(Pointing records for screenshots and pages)
= = = =
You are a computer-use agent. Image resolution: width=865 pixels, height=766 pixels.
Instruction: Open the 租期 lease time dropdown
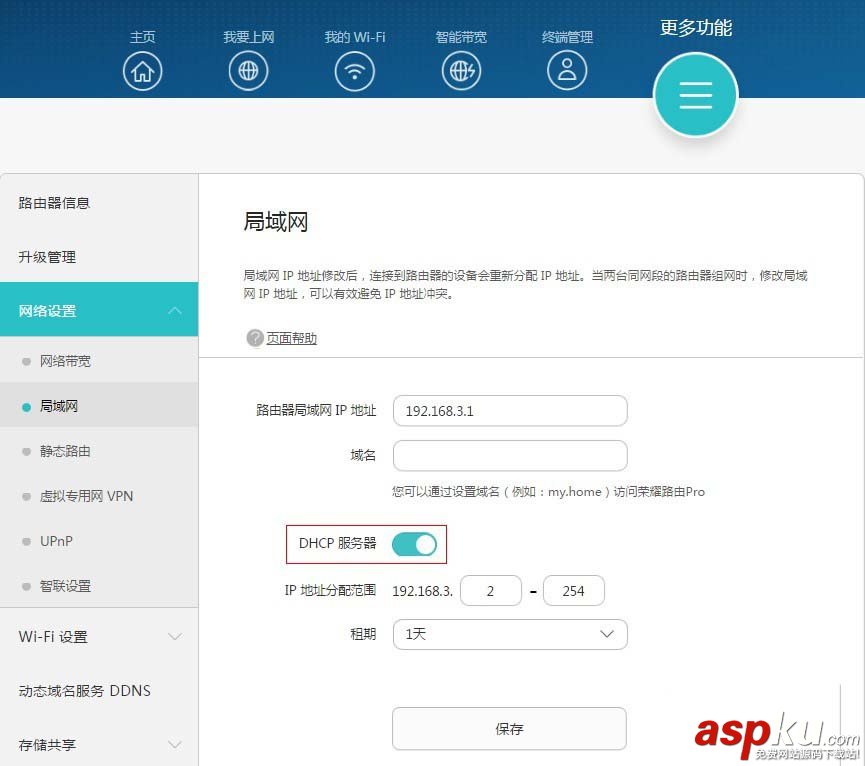[x=510, y=634]
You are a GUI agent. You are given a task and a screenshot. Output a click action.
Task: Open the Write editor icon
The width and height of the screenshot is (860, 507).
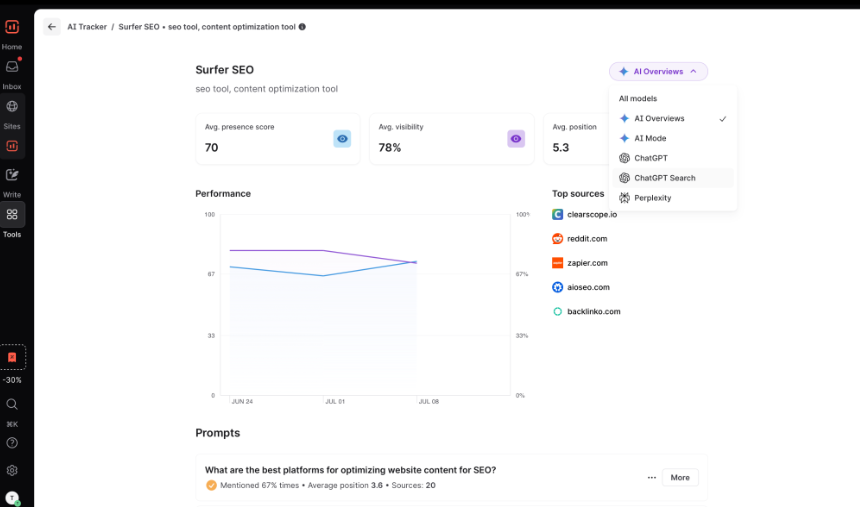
= = = =
== SET EXERCISE ==
Output every line of the material above verbatim, omitting the pictures.

== SOLUTION TO THIS EXERCISE ==
You are a computer-use agent. Image resolution: width=865 pixels, height=766 pixels.
Instruction: Open the 租期 lease time dropdown
[x=510, y=634]
You are a GUI agent. You are given a task and a screenshot. Output a click action.
Task: Open the Write editor icon
The width and height of the screenshot is (860, 507).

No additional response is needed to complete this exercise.